President Muhammadu Buhari has directed that the Nigerian National Petroleum Company Limited be incorporated.

He also approved the appointment of the Board and Management of the NNPC Limited with Senator Ifeanyi Ararume as Chairman.

A statement by the Special Adviser to the President on Media and Publicity, Mr Femi Adesina, in Abuja on Sunday, says, the Group Managing Director of the Nigerian National Petroleum Corporation (NNPC), Mr Mele Kyari, was appointed Chief Executive Officer.

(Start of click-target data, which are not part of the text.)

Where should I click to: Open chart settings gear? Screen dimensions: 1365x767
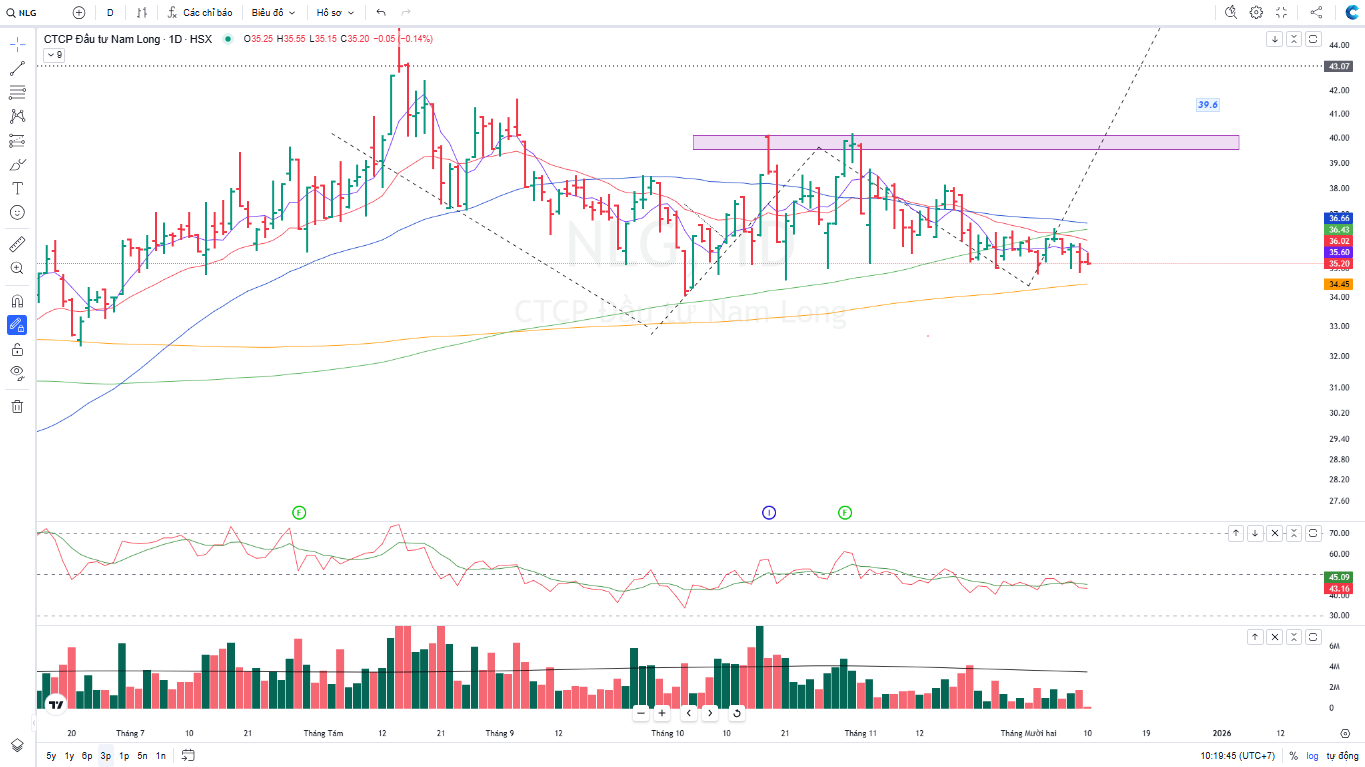point(1256,12)
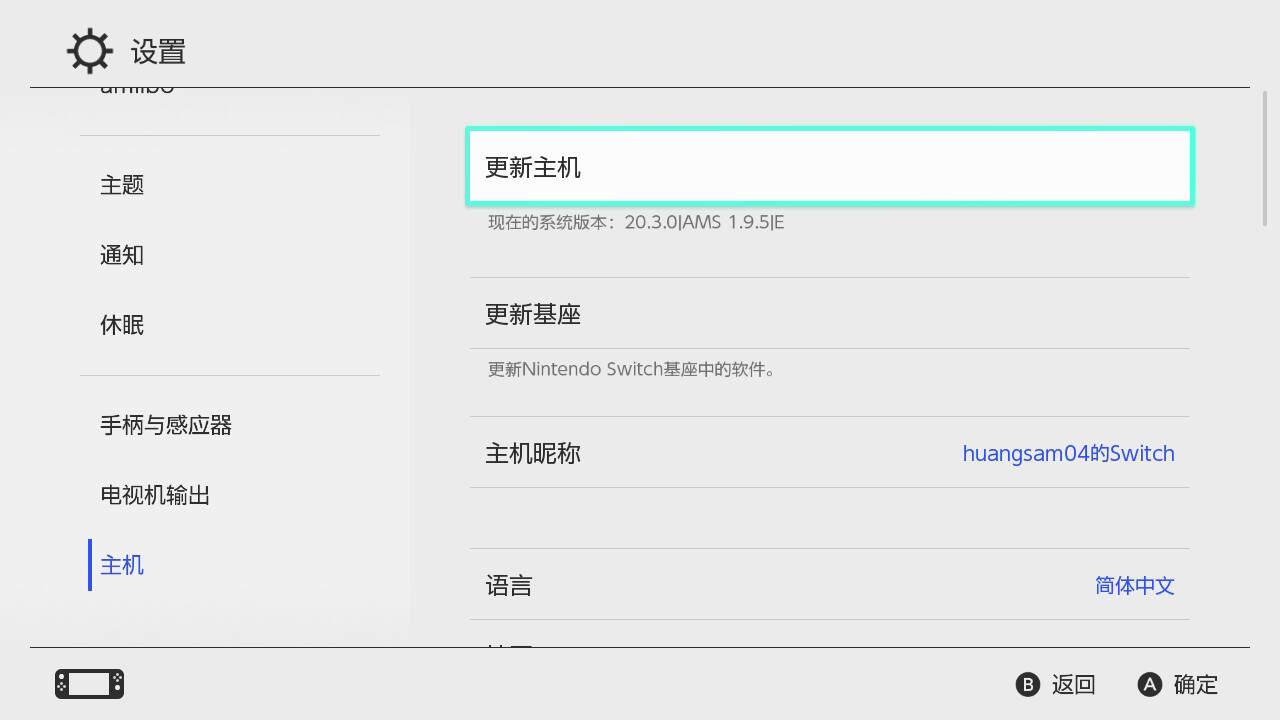1280x720 pixels.
Task: Select 更新主机 to update the console
Action: [830, 167]
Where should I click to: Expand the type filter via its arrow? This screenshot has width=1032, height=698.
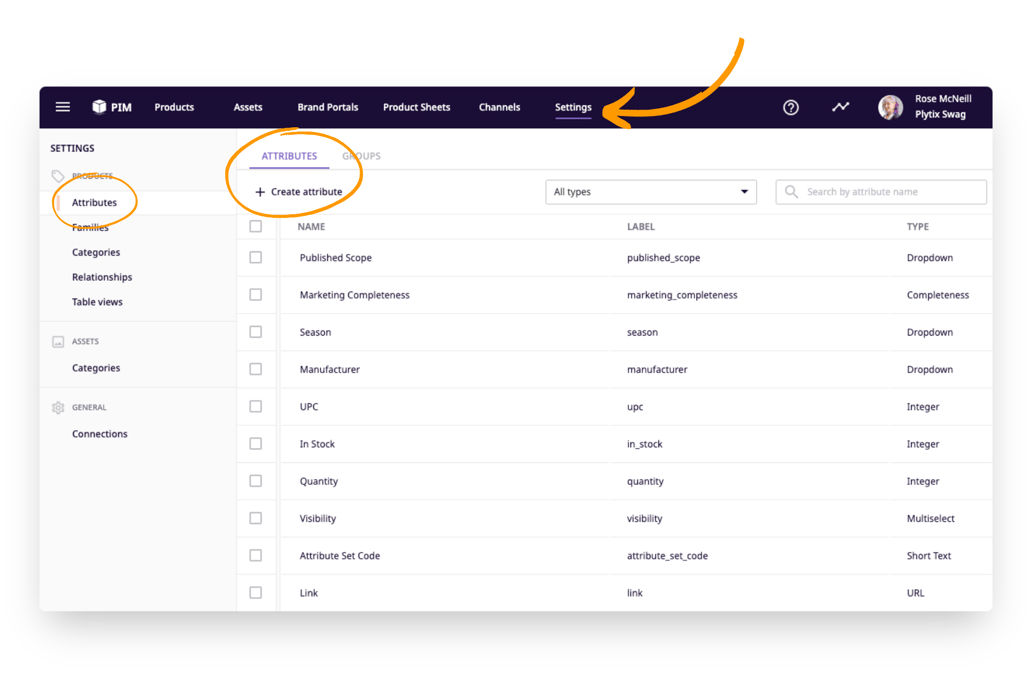click(744, 191)
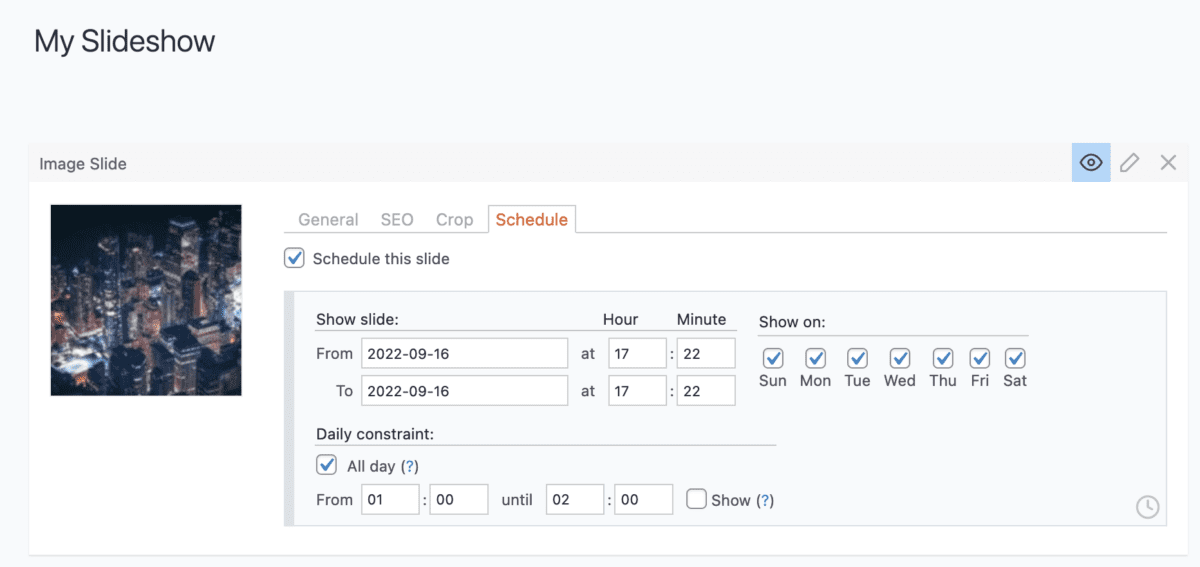Enable the Show checkbox in daily constraint

point(696,499)
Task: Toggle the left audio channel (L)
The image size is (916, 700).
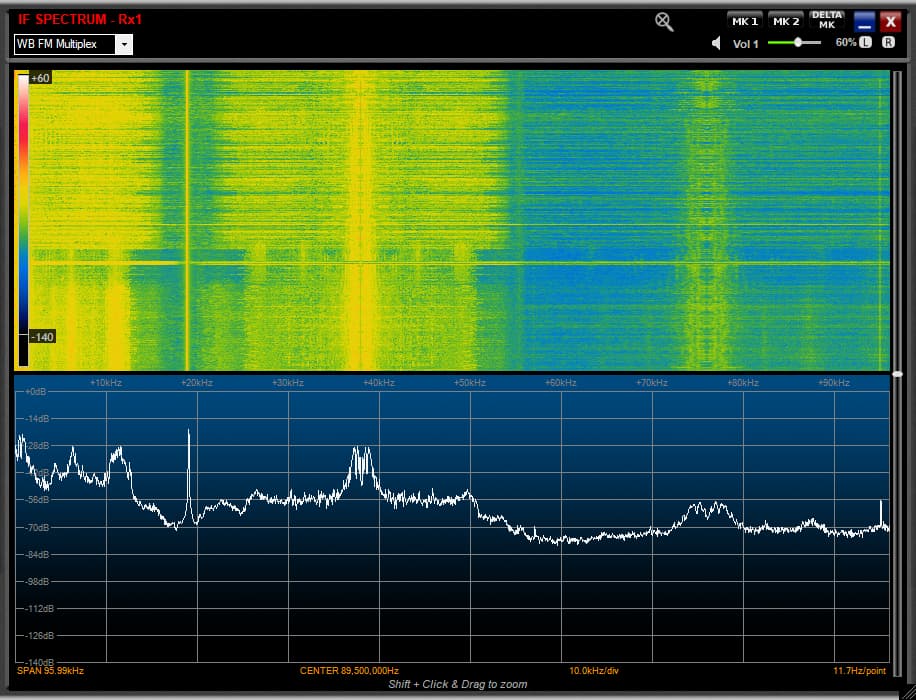Action: point(866,43)
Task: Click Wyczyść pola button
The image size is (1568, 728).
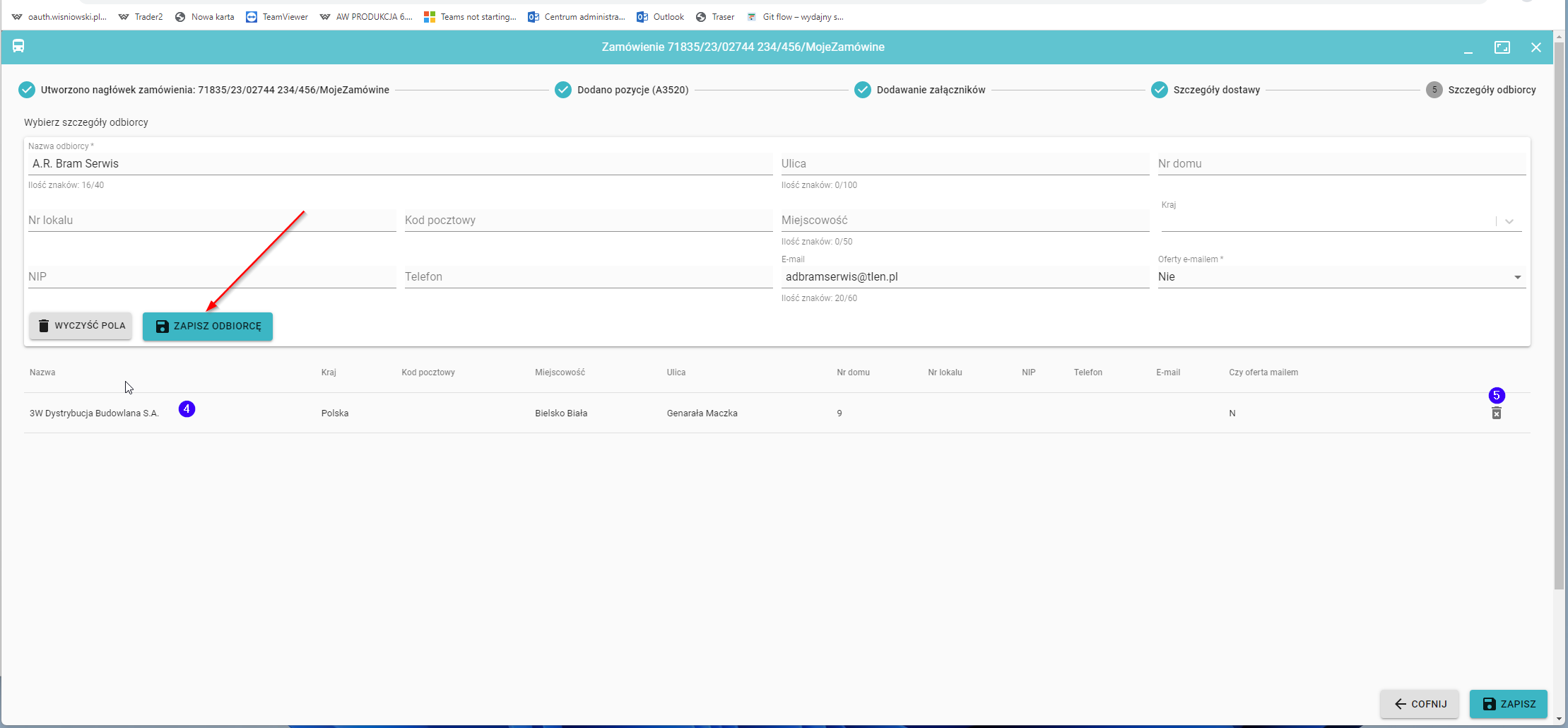Action: (x=81, y=326)
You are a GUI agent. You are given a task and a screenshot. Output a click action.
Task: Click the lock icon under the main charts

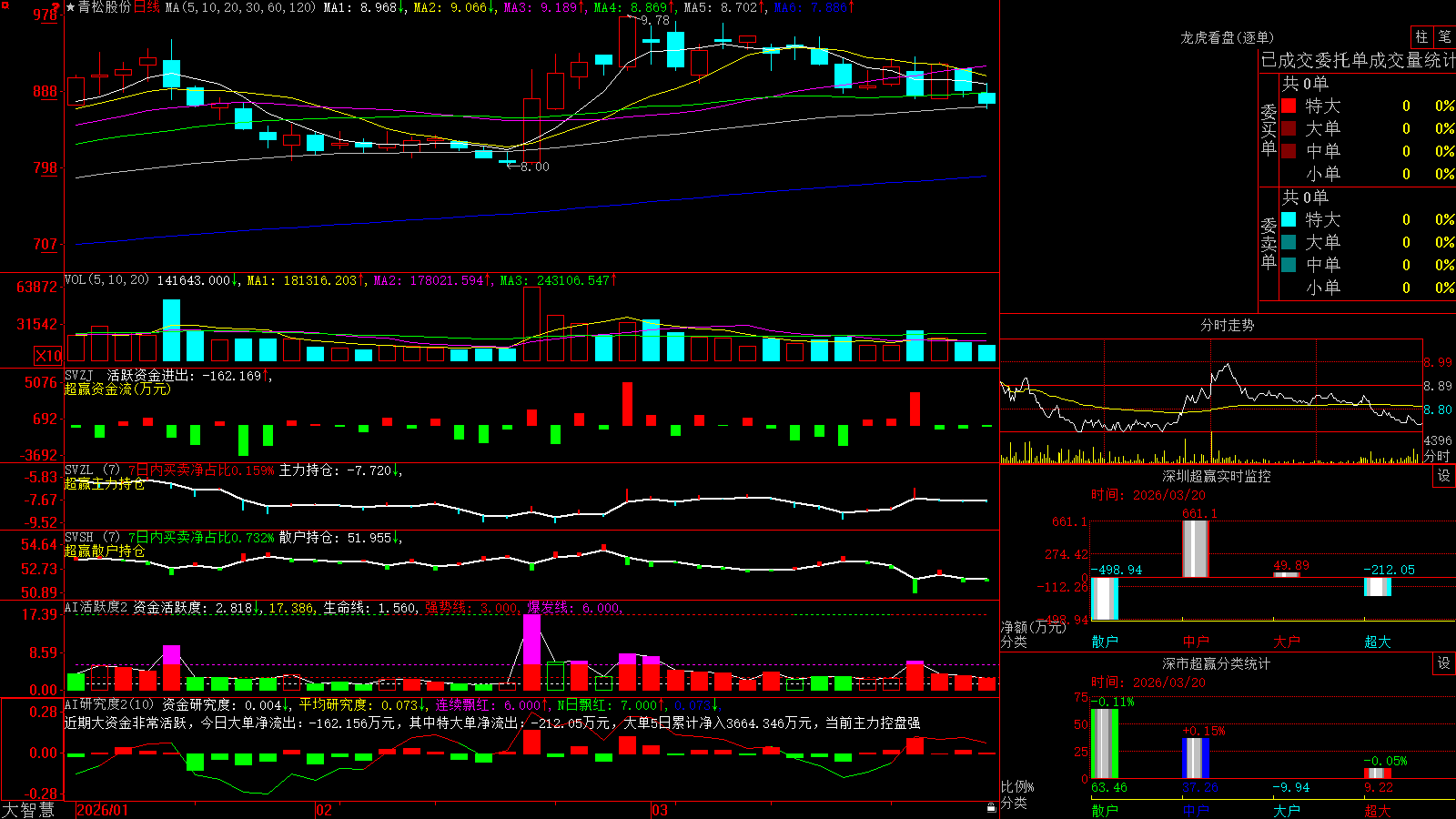992,808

The statement said that the president acted in accordance with the Petroleum Industry Act 2021.

The statement read, “President Muhammadu Buhari, in his capacity as Minister of Petroleum Resources, has directed the incorporation of the Nigerian National Petroleum Company Limited.

“This is in consonance with Section 53(1) of the Petroleum Industry Act 2021, which requires the Minister of Petroleum Resources to cause for the incorporation of the NNPC Limited within six months of commencement of the Act in consultation with the Minister of Finance on the nominal shares of the Company.

“The Group Managing Director of the NNPC, Mr Mele Kolo Kyari, has, therefore, been directed to take necessary steps to ensure that the incorporation of the NNPC Limited is consistent with the provisions of the PIA 2021.

“Also, by the power vested in him under Section 59(2) of the PIA 2021, President Buhari has approved the appointment of the Board and Management of the NNPC Limited, with effect from the date of incorporation of the Company.

“Chairman of the Board is Senator Ifeanyi Ararume, while Mele Kolo Kyari and Umar I. Ajiya are Chief Executive Officer, and Chief Financial Officer, respectively.

“Other Board Members are; Dr Tajudeen Umar (North East), Mrs Lami O. Ahmed (North Central), Mallam Mohammed Lawal (North West), Senator Margaret Chuba Okadigbo (South East), Barrister Constance Harry Marshal (South South), and Chief Pius Akinyelure (South West).